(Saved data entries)
━━━━━━━━━━━━━━━━━━━━
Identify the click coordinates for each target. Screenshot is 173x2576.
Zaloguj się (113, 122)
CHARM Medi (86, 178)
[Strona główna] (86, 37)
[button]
━━━━━━━━━━━━━━━━━━━━
**TASK DETAILS**
Extract the data in full. Keep it word for word.

**ANSWER BOX**
Identify the click coordinates for each target. Screenshot is 173x2576.
Zaloguj się (113, 122)
CHARM Medi (86, 178)
[Strona główna] (86, 37)
[button]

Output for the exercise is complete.